* **Work order**
All of the entries below should be returned verbatim, apart from the pictures.

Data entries
Content starts
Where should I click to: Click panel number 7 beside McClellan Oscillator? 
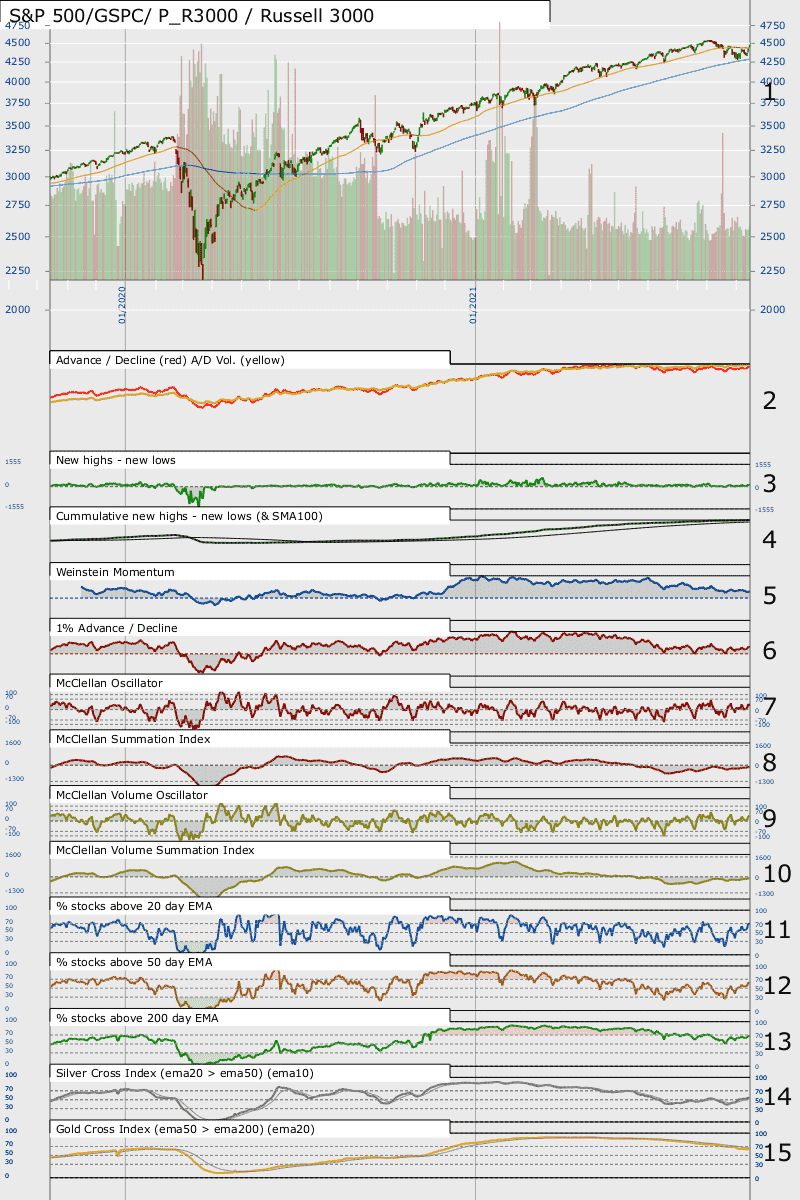point(769,707)
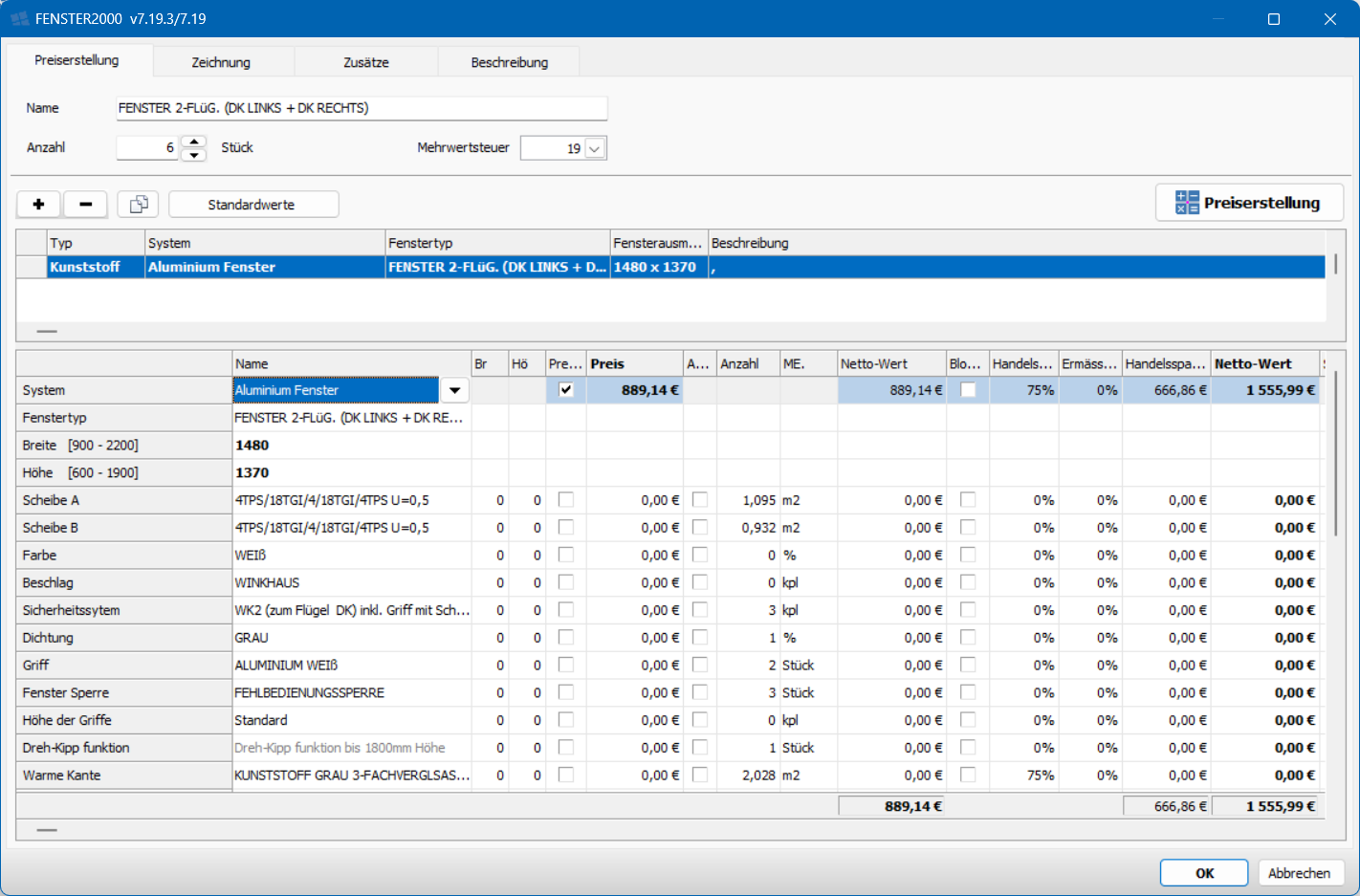Decrease Anzahl with the down arrow
Image resolution: width=1360 pixels, height=896 pixels.
(194, 155)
Content ends
* **Task answer**
Where should I click to: Click panel number 7 beside McClellan Oscillator? 
point(769,707)
Decrease Anzahl with the down arrow
Image resolution: width=1360 pixels, height=896 pixels.
(194, 155)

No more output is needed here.